資安業者Check Point針對濫用Foxit PDF Reader設計邏輯弱點的攻擊行動提出警告,並指出有多組人馬利用特製的PDF檔案,將其用來發動實際攻擊行動,散佈Agent Tesla、Remcos RAT、XWorm等多種惡意程式
他們也特別詳細展示使用者上鉤的場景:當使用者開啟對方提供的PDF檔案後,Foxit PDF Reader會彈出訊息說明部分功能因資安風險考量已被停用,詢問用戶是否暫時開啟相關功能,若不慎按下確定,就會彈出第2則訊息。

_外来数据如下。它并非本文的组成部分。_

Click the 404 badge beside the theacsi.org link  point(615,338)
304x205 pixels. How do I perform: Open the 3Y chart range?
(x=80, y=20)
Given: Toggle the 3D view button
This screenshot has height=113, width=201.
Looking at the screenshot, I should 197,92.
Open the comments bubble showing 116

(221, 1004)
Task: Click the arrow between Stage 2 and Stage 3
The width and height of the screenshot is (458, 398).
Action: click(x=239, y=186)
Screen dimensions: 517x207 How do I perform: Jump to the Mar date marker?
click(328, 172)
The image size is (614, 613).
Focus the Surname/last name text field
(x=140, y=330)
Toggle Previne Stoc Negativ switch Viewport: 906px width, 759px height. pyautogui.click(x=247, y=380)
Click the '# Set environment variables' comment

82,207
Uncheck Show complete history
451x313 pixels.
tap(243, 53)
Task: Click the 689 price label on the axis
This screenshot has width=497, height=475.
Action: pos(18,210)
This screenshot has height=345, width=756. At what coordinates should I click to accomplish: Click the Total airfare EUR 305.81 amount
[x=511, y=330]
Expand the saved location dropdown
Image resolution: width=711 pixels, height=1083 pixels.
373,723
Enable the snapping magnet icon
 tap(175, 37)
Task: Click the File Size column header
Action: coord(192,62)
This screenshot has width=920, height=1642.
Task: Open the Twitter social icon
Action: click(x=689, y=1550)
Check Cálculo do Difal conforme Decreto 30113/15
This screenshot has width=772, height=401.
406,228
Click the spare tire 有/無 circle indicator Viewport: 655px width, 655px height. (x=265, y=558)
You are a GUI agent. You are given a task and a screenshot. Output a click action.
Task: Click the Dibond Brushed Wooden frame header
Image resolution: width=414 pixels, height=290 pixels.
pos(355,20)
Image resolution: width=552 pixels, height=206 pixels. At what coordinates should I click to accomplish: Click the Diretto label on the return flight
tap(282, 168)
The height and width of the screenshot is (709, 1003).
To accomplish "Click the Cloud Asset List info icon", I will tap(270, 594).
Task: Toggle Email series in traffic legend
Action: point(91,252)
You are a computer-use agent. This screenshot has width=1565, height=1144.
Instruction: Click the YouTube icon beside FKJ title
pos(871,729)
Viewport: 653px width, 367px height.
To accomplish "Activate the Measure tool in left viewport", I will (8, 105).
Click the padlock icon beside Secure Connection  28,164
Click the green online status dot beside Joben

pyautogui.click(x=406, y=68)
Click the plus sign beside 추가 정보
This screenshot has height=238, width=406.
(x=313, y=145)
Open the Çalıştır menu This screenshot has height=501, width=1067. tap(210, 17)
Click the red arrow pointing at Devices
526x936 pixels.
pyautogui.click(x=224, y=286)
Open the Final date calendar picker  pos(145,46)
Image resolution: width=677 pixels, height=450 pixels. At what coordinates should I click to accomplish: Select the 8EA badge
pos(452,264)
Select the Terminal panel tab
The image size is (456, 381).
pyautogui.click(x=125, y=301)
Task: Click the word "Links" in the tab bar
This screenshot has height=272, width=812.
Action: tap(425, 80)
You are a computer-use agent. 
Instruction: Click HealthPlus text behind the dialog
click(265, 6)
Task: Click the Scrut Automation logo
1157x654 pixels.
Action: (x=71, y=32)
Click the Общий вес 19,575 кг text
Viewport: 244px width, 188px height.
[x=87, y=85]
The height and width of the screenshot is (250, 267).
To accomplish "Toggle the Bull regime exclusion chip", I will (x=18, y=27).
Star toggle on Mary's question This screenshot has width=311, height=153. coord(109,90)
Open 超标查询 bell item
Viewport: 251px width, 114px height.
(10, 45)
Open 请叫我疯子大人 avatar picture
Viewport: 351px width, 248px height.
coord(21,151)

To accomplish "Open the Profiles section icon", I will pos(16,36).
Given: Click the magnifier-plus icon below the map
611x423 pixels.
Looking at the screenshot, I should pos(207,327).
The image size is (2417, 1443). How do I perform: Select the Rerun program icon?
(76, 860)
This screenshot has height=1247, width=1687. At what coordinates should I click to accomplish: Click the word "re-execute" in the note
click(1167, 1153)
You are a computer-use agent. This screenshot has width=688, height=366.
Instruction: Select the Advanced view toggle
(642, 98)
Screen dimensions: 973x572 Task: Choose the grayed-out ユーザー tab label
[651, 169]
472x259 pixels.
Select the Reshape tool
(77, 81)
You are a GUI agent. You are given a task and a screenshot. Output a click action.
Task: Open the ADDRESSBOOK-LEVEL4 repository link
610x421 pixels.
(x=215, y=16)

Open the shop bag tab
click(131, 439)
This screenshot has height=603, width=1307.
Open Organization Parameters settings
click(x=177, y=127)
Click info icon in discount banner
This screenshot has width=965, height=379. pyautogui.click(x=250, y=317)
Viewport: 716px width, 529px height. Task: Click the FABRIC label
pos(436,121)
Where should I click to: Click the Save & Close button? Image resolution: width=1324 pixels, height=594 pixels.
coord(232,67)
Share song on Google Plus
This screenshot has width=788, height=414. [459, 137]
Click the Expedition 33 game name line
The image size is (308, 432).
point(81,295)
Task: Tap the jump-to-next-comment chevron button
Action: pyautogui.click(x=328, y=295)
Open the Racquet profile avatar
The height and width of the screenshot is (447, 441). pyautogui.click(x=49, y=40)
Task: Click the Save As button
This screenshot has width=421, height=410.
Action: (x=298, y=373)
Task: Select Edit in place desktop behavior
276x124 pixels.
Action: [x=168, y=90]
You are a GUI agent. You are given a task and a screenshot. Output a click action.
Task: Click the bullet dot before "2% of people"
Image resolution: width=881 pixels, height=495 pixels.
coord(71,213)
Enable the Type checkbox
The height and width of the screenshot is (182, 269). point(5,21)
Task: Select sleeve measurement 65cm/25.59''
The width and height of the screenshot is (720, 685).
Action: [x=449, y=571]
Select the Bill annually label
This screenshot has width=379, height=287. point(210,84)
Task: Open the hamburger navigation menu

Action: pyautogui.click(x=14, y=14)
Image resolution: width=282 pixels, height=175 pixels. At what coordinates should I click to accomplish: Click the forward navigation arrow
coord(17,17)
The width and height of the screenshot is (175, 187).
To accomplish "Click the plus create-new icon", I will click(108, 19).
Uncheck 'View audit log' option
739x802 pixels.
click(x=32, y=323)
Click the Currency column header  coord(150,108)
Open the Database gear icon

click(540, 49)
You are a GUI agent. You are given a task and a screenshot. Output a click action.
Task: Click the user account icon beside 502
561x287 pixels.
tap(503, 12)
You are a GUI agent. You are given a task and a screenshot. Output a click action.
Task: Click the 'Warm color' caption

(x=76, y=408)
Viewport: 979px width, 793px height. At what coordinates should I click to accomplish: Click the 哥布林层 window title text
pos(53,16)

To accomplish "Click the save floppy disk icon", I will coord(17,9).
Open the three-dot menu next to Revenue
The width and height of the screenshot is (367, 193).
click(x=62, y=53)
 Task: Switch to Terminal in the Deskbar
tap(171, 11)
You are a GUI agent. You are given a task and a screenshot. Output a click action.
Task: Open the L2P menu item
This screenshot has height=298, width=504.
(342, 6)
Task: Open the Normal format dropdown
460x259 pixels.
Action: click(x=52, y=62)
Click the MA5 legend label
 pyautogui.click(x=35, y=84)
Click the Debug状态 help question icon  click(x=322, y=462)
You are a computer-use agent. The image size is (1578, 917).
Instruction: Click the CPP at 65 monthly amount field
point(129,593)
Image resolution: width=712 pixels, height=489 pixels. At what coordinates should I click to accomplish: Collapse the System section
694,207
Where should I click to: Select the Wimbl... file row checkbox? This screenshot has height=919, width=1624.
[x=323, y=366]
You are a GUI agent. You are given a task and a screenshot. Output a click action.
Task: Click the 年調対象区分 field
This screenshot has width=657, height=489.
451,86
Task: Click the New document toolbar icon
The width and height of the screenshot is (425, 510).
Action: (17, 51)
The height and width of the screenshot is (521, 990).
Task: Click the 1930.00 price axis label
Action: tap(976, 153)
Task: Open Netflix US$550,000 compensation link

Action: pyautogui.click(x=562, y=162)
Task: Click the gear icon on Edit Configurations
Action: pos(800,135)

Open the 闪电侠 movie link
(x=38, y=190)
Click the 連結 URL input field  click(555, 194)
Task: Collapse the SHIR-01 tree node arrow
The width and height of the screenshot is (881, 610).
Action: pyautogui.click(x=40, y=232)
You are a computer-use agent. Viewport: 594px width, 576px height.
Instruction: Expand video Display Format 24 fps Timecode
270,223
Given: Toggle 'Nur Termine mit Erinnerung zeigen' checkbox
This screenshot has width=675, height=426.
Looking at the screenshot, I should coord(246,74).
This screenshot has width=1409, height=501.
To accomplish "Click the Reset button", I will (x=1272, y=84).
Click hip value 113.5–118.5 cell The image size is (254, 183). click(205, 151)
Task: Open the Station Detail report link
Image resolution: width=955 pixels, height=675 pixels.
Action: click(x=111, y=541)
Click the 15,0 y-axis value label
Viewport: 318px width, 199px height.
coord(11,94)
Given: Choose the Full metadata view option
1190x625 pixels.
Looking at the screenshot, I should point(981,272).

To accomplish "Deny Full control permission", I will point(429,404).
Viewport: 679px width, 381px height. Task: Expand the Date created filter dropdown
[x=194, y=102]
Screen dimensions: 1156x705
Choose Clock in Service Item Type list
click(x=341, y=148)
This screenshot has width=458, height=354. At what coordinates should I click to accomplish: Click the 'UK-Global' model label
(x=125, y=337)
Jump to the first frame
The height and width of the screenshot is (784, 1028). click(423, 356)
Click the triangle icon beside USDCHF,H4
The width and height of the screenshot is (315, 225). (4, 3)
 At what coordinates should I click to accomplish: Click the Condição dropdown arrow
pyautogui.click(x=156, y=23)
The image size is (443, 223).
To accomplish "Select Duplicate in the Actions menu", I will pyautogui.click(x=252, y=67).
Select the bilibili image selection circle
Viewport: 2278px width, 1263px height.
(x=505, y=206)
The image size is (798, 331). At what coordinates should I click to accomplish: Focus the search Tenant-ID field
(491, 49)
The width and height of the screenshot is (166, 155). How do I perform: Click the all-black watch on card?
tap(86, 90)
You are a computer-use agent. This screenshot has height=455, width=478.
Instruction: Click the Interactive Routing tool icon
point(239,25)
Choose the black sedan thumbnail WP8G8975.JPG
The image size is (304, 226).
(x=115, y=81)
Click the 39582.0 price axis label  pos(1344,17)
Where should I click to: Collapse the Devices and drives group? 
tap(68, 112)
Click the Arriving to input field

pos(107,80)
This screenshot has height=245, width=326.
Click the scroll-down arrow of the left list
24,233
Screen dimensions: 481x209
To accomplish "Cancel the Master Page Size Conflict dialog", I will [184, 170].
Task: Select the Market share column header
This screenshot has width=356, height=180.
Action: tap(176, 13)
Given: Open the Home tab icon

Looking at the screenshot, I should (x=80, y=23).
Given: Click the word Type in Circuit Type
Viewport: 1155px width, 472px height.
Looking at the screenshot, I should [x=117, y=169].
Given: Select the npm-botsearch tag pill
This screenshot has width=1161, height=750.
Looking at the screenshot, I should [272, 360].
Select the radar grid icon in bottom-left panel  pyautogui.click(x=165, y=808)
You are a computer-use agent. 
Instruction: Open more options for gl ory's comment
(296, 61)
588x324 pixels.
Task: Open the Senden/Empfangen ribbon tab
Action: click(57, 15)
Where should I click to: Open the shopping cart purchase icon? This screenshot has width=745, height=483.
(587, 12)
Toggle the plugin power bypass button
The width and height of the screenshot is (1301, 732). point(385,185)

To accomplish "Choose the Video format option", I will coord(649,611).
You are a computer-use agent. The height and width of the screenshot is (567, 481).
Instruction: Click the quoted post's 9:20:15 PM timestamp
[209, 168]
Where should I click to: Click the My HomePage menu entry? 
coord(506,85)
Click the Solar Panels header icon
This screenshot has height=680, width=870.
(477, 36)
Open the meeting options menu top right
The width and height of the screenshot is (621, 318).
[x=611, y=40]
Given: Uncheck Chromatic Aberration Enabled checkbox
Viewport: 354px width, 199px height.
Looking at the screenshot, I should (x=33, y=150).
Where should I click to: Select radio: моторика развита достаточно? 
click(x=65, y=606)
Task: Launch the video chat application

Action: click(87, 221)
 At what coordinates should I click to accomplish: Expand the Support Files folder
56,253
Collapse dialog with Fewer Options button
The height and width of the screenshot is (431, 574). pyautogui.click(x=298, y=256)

而這個彈出式視窗的內容,其實是PDF檔案要求執行特定的應用程式,若按下預設的OK鍵,就會允許電腦執行攻擊者想要啟動的作案工具,觸發對方設計的攻擊鏈。
在其中一波攻擊行動裡,駭客散佈與軍事有關的PDF檔案,一旦使用者開啟檔案並同意放行開啟特定程式,電腦就會取得惡意程式下載工具並執行,然後被植入兩款惡意酬載,導致電腦內部資料外洩。這起攻擊行動在4月5日達到高峰,研究人員指出攻擊者的身分是DoNot Team(APT-C-35)。
另一波攻擊行動疑似鎖定美國用戶,使用者打開對方提供的PDF檔案並進行操作,電腦就會可能被植入第一階段酬載,接著觸發一系列的惡意軟體感染流程,最終於受害電腦部署竊資軟體,以及挖礦程式XMRig、lolMiner。
研究人員指出,雖然這種型態的弱點,同時帶有對使用者進行網路釣魚的成分,引誘他們根據習慣直接點選確定而上當,但有鑑於濫用這種手法的情況近期不斷上演,Foxit接獲他們的通報後,也承諾計畫在後續的2024.3版進行處理。
但為何這種攻擊過往鮮少被發現?研究人員表示有2個原因,首先是大部分對於PDF檢視器的攻擊,都是針對Acrobat Reader而來,再者,則是大多數的沙箱及資安研究人員,也都是利用Acrobat Reader觸發惡意程式,而該PDF檢視器不易受到這種弱點影響。